Like the Dadaists, the trolling radical right has always been acutely sensitive to the emotions of shockingly vulgar communications whose primary goal is cognitive manipulation. Trump panders to prejudice by liberating previously repressed aggression, viciousness, and mockery and redirecting it at immigrants, people of color, women, gay, lesbian, bisexual, and transgender people. So it saddens me to say that I could not help but notice that the alt-right trolls and the Dada-Surreal heroes share many of the clever cognitive-dissonant techniques in their messaging. Of course, the evil onus is on the alt-right (already a passé term, as this group’s objectives are no longer an alternative to anything but central to sites of forceful power). Therefore, it is important to note that Soupault did not stop his intellectual pursuits with the anti-rational Magnetic Fields. Following his co-founding of Surrealism, he practiced journalism and directed Radio Tunis from 1937 to 1940 after he was arrested in Tunisia by the pro-Vichy regime during WWII. After the war, he resumed his journalistic activities, worked for UNESCO, and taught at Swarthmore College while writing essays and novels.

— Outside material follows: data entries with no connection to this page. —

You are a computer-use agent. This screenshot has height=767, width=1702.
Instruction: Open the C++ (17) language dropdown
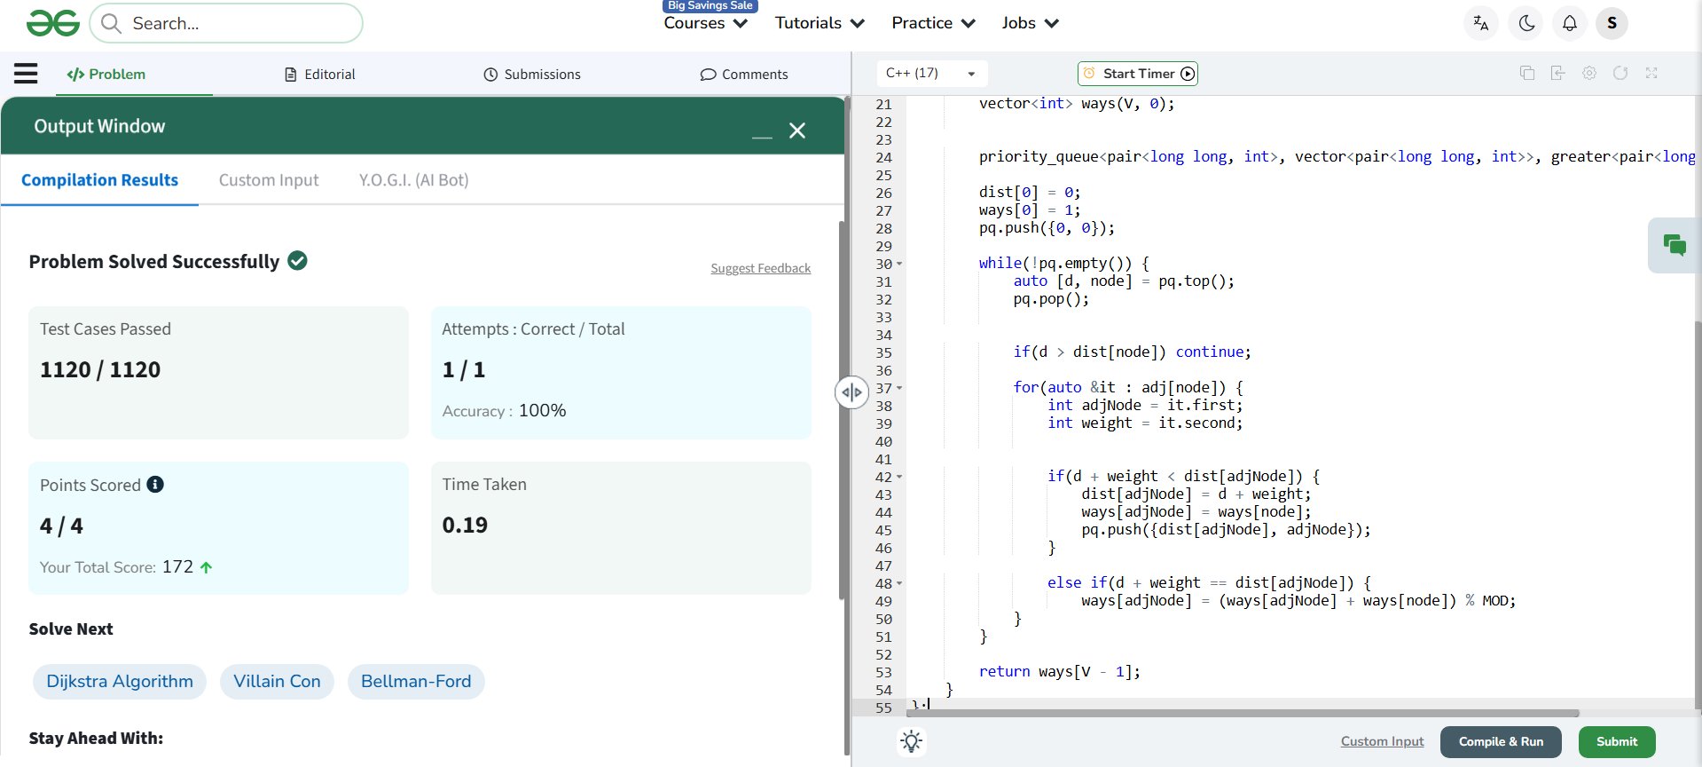930,73
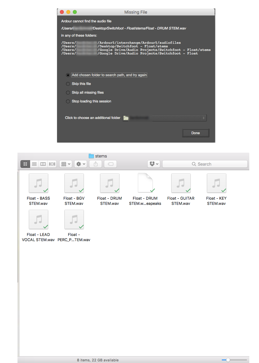Click into the Finder Search field
The height and width of the screenshot is (363, 259).
205,164
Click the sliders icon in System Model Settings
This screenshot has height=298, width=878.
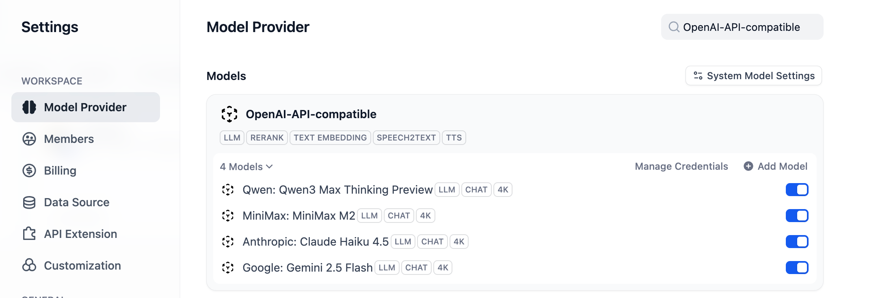pos(698,76)
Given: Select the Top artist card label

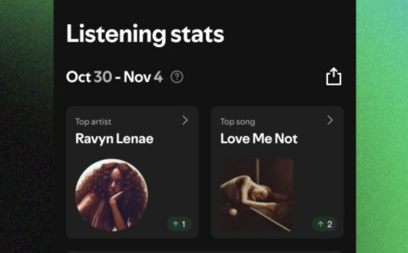Looking at the screenshot, I should [x=93, y=122].
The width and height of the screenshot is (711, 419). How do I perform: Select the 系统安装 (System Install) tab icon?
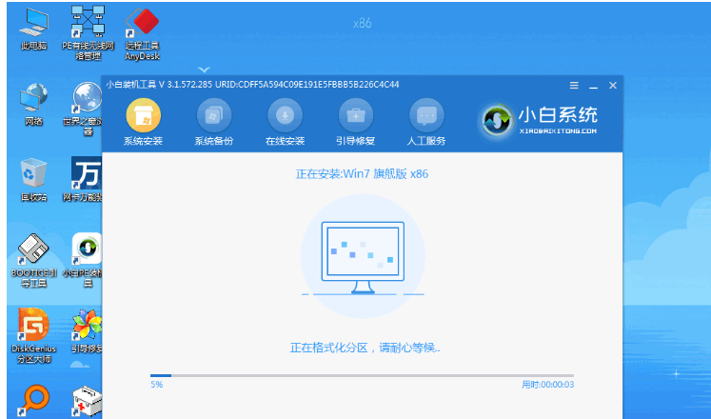coord(143,115)
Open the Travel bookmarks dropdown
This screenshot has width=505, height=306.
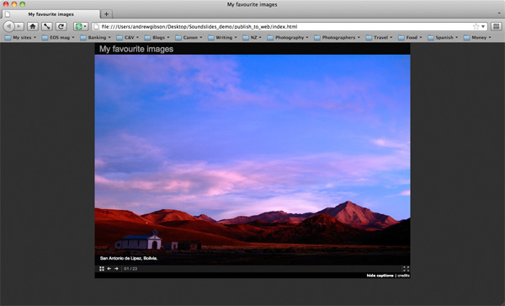click(379, 37)
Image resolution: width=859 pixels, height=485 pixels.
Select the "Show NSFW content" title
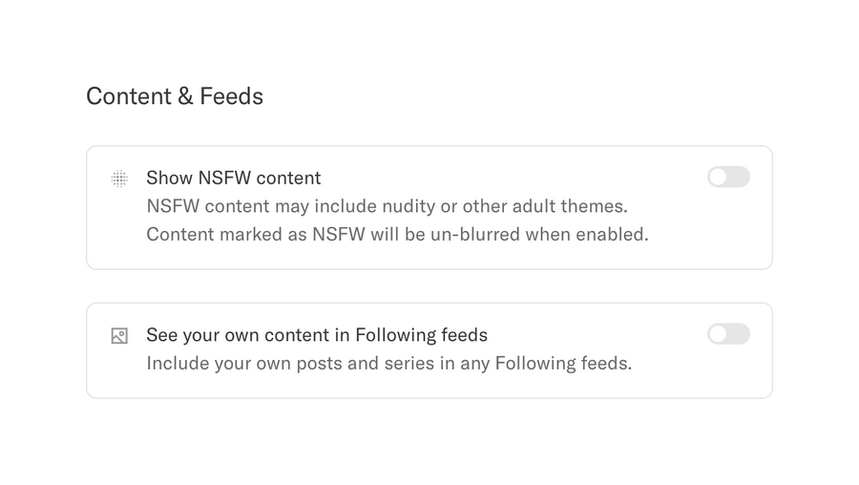click(x=233, y=178)
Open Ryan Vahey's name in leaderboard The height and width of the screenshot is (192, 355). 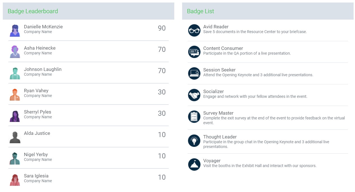(x=36, y=91)
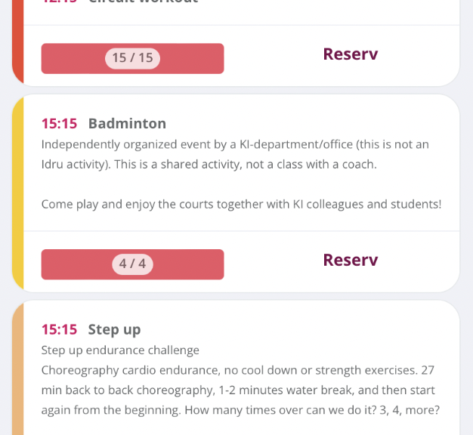Click the 15 / 15 capacity badge
Viewport: 473px width, 435px height.
[x=132, y=58]
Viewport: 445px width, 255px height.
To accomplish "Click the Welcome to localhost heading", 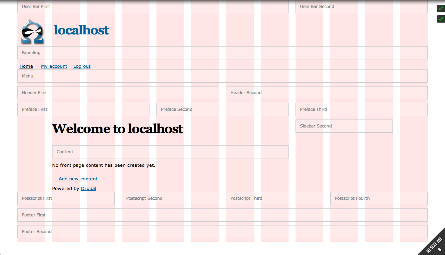I will click(117, 129).
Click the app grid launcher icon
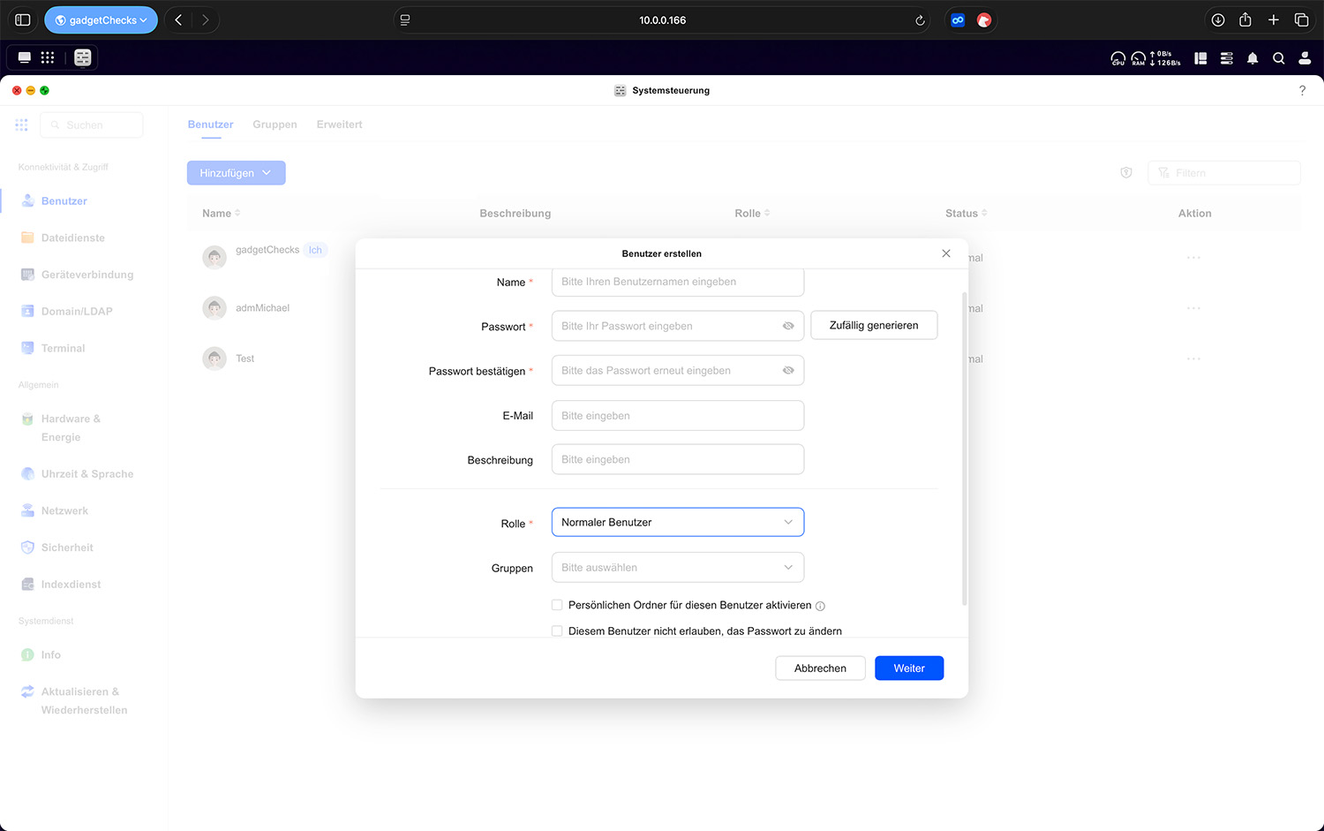Screen dimensions: 1324x831 (48, 57)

The reality of Trump has now sunk in, and the sense of trauma on the cultural left has deepened (with the stakes only likely to get higher). As a starting point for political activism/artivism, perhaps artists engaged in increasingly vehement expressions of dissent may wish to consider how best to combat the normalization of Trump’s impulsive anti-rationalism through the refusing anti-rationalist eyes of Soupault’s disaffection, conversely tempered by his journalistic rigor and educational commitment. This double-bladed approach of utilizing anti-rational (“post-truth”) mind games and facts-based objective accuracy may best frustrate Trump’s insatiable desire for recognition and get under his oh-so-thin skin.
Lost Profiles: Memoirs of Cubism, Dada, and Surrealism is now available from online booksellers and City Lights.